Pay close attention to your azaleas now to prevent ghastly yellowed and stippled leaves caused by the azalea lace bug. The lace bug feeds on the underside of leaves, but damage is apparent on the upper surface. Lace bugs leave cast skins and black, gummy, varnish-like feces on the underside of leaves. They deposit eggs, cemented with a brown crusty material, near leaf veins. Warm temperatures cause the eggs to hatch, usually in May. The damage becomes more visible as successive generations hatch in June and July. The lace bug thrives on azaleas grown in the sun; it falls victim to spiders on azaleas properly grown in the shade. Insecticidal soap, horticultural oil, or a systemic insecticide help to control this pest.
Determine the damage threshold for your plants. Decide ahead of time how much injury you can tolerate and don’t take action until this level is reached. Premature measures, taken when they are not necessary, may lead to a resurgence of another pest or harm beneficial insects, mites, and spiders.
Have you heard of an insect with a 13 or 17 year life span? We usually think insects are short-lived, but the periodical cicada can live longer than your cat or dog! Unlike many pests, the adult cicadas don’t feed on leaves, but cause damage by depositing their eggs in the bark of trees. The females saw into the bark of small branches, splintering the sapwood to make slits for their eggs. Damaged branches break off easily in a storm or high winds. Once the eggs hatch, the nymphs drop to the ground, burrow into the soil, and remain there for the remainder of their development. Nymphs suck sap from the roots of trees, but not enough to inflict serious harm. Keep your eyes open for dead twigs and branches. Trees showing conspicuous damage from egg laying include oak, hickory, ash, and dogwood. Mature, established trees usually recover from the damage. Small and newly planted trees may be seriously injured or killed. Protect them by covering them with netting.

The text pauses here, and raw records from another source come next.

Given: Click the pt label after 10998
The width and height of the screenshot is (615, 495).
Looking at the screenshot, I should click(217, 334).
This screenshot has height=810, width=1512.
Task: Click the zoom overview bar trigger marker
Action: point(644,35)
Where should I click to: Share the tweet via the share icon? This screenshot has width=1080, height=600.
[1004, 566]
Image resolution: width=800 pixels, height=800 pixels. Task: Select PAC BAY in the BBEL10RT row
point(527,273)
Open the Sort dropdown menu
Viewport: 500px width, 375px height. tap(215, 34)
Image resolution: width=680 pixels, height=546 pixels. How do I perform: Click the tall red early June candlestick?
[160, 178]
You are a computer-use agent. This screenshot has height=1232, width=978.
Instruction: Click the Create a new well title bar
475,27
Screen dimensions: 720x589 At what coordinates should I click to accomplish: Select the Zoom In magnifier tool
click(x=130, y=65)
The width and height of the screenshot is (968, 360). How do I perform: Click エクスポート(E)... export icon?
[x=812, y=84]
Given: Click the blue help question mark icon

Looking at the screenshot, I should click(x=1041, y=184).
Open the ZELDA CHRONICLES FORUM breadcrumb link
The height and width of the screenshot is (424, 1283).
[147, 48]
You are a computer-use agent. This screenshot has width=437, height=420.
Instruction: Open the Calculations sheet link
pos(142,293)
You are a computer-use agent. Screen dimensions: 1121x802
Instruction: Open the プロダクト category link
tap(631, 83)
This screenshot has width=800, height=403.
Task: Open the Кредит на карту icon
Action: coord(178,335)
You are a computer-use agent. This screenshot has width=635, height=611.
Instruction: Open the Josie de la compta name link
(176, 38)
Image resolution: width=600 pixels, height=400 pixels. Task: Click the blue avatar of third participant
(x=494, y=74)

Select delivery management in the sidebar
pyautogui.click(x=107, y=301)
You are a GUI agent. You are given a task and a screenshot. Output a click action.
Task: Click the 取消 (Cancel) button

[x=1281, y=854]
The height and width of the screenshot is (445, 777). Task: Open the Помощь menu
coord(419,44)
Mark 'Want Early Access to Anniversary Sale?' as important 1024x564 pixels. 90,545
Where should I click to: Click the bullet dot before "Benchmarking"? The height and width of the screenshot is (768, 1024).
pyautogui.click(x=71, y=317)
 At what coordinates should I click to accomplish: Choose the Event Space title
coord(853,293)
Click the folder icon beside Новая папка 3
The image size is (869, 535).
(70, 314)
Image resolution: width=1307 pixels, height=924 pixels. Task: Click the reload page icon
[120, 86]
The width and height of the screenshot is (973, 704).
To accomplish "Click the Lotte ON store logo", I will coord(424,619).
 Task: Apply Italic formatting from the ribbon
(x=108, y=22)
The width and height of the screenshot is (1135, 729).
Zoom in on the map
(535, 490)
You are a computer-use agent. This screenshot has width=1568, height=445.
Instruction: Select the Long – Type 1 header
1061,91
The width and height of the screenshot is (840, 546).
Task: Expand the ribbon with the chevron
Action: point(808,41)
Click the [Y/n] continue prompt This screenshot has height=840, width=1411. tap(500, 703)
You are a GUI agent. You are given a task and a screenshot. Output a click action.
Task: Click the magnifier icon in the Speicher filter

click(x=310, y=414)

Your garden will benefit from your knowledge of what insects populate it. Monitor your garden frequently to find small pest populations before they become destructive. Look for beneficial insects that are feeding on the pests, too. Their relative abundance is a key component in making accurate decisions on whether or not pesticides are necessary. For example, if you observe many beneficial insects and small numbers of pests, you may need to do nothing. Problems usually will not become severe if you notice them early and keep an eye on them. To find small numbers of small insects and mites, place a sheet of white paper under a branch or plant and tap the foliage so these tiny creatures fall onto the paper.
Watch for powdery mildew on your dogwoods. It is a serious disease that stunts new growth and stops growth entirely if severe. Unlike most fungi, powdery mildew does not require water on the leaf surface for spore germination, so it will invade even in dry weather. Neem-based pesticides or horticultural oil will cure the problem.
It’s not too late to plant some vegetables! Plant summer squash in late June to avoid the squash borer. You will miss the prime time for borer damage. The borer feeds in the stems in early summer and completes its life cycle soon after. A late planting of tomatoes and peppers will provide a bumper crop this fall and will avoid diseases that are damaging in hot, humid weather. These plants won’t set fruit during high summer temperatures, but the large plants will produce loads of fruit when nights get cooler in late summer and early fall.
Reduce water usage on your lawn in hot, humid weather. Your grass will go dormant if allowed to dry out and will escape diseases that are common during summer months. Remember to mow high to choke out weeds and let clippings fly to recycle nutrients and reduce the need for fertilizer.